OmniOutliner is $39.95 to $69.95 (pro version as described here.)
Five out of five stars.
Link: OmniOutliner

8.7.11 - Omniweb 5.5

Omniweb is a great web browser; it has features and usability that Firefox, Safari and Explorer can't touch. This is the king of Mac browsers, hands down. Having said that, there are some serious problems.

Omniweb's approach to tabs is, in my opinion, optimal. Tabs contain thumbnails of the web page they are set to. You can drag them to re-order them, and basically treat them just like they were supposed to be useful. Firefox, with additional extras, still doesn't do as well, and nothing else is even close. Omniweb's security and ad blocking is superb. You can block ads, of course, but you can block any other specific thing you like, including flash (the relief I feel at being free of flash animations can hardly be described... it's like having a baby shriek for hours, days on end, only to suddenly be muzzled, with predjudice.) Omniweb's form autocomplete is excellent, as is its ability to set site-by-site preferences. Omniweb uses the Mac keychain to remember your passwords and ids, which means that you have good security for them and that it can transfer them easily when you get a new version of Omniweb. It can save multi-page browsing sessions, filter your bookmarks... the list of useful features is quite long and I can highly, highly, recommend this browser as of version five.
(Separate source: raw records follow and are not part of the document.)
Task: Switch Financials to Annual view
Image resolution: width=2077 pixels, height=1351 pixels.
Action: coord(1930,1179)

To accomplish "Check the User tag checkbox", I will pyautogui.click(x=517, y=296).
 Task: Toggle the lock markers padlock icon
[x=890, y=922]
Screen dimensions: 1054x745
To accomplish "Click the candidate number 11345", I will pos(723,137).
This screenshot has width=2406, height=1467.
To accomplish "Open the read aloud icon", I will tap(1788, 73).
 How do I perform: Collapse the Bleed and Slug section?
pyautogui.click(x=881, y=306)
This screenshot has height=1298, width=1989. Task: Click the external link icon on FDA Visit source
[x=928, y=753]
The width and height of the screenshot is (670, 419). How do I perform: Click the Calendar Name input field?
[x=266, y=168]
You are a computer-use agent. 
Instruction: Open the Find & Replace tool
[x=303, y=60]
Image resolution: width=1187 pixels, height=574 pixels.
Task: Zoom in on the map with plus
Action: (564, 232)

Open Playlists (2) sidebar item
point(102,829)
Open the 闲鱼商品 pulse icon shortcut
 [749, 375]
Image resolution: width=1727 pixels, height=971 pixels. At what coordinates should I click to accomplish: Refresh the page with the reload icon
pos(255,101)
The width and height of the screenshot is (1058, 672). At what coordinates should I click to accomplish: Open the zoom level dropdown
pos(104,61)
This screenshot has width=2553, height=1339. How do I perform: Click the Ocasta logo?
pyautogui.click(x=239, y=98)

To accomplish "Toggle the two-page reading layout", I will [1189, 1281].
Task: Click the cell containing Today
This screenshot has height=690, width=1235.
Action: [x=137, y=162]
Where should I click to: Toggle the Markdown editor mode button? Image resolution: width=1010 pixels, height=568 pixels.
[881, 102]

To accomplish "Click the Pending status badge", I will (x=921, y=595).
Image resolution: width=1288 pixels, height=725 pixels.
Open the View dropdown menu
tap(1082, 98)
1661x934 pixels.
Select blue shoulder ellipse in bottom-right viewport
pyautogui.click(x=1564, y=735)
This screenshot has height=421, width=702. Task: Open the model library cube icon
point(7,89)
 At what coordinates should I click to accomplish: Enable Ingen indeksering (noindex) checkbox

But... you should know about the problems. Omniweb has huge memory consumption when dealing with Java based pages such as Digg and flickr.com. I'll be working away, about 200 megs of my 1 gig of ram used, edit a set on flickr or open comments on digg, and all of a sudden another 600 megs (!!!) is in use, my mac has slowed to a crawl, and even quitting omniweb is an exercise in frustration. So as soon as you see it eat a bunch of memory, quit. That'll save a lot of time and frustration

Also, Omniweb is probably the most single-minded application I own. If you open another tab, even in the background, it'll sleep; the spinning beach ball is your constant companion. I assume they'll gt after these two problems eventually. I've reported both. Updates to Omniweb are very few and far between, however, so be aware of that if you're considering buying it.

Omniweb is about $25.00, US.
Five out of five stars because I can't imagine anyone doing any better in features.